Mix All Line Break Styles

EditPad Pro does not care which line break style a file uses. It will automatically detect the format and indicate it in the status bar. If you open a Mac file on your Windows PC, it will still be a Mac file when you save it. To change the line break format, select the Windows, UNIX or Mac option in the Convert menu.

EditPad Pro can even handle files that use inconsistent line breaks. This is indicated in the status bar as (Mixed) along with the dominant style. In such a situation, it’s best to make the line break style consistent. Very few applications can properly handle files with mixed line break styles. Simply select the line break style you want (Windows, UNIX, Mac) from EditPad Pro’s Convert menu.

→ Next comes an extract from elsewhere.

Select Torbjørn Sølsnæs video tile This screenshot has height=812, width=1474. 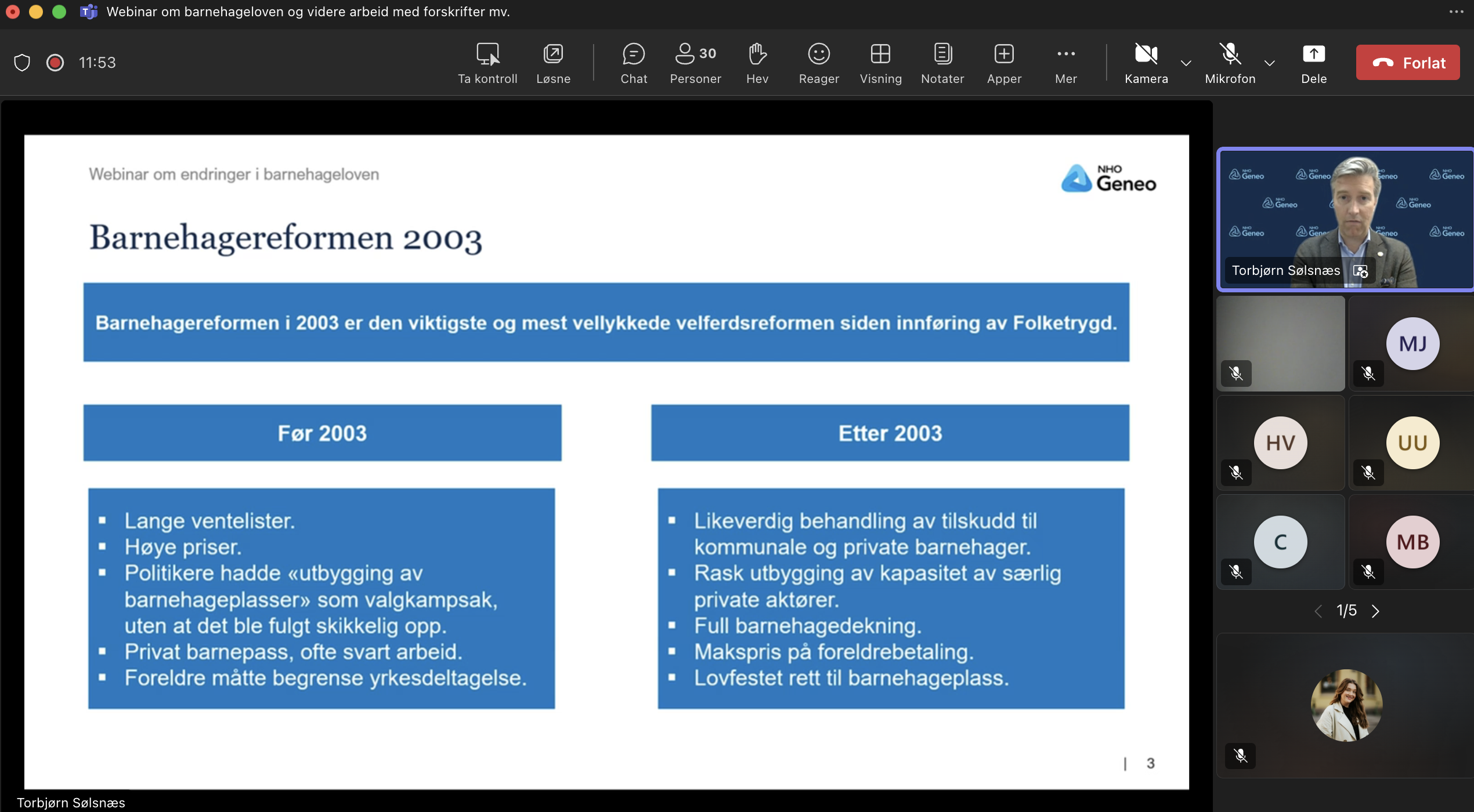1345,219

Transferring Text Files Between Computers Using Different Operating Systems

A common way to transfer files between a computer and a server is FTP. All FTP software can transfer files in “ascii” or “binary” mode. In “ascii” mode, the FTP software will convert line breaks, while in “binary” mode it will not. In “ascii” mode, transferring a Windows file from a Windows PC to a Linux server results in a UNIX file on the server. Downloading the file again converts it back to Windows. This system works perfectly if you remember to turn on “ascii” mode for text files. Many FTP clients also have an “automatic” mode that switches between ascii and binary depending on the extension of the file you’re transferring.

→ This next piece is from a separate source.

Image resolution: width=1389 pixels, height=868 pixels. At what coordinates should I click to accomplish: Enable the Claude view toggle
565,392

Things go wrong when mixing “ascii” and “binary” transfers. When a webmaster uploads a Windows file to a Linux server in “binary” mode, the file has CR LF line breaks on the server. If you then download that file with your web browser on your Windows PC (which does the UNIX->Windows conversion), the browser will interpret the file on the server as a UNIX file, even though it is in Windows format. It will convert each LF into CR LF, resulting in a file that uses CR CR LF as line breaks.

If you try to open that file, you’ll get quite different results with various software. Microsoft Notepad will interpret the CR CR LF as a single line break. EditPad however, since it supports mixed line break styles, will interpret it as a double line break. First a CR (Mac style), and then a CR LF (Windows style). The file will appear double spaced in EditPad Pro.

To remove the unwanted blank lines, simply select Double->Single spaced in EditPad Pro’s Convert menu.

EditPad Pro’s built-in FTP always transfers files in binary mode. This way you will never have any surprises with the line breaks. Before uploading a file, use the Convert menu to make sure the file has the line break style that the server expects (if the server cares at all). EditPad Pro will then upload the file with that line break style. When downloading a file, you can be sure that EditPad Pro will show you the file with the line breaks it has on the server.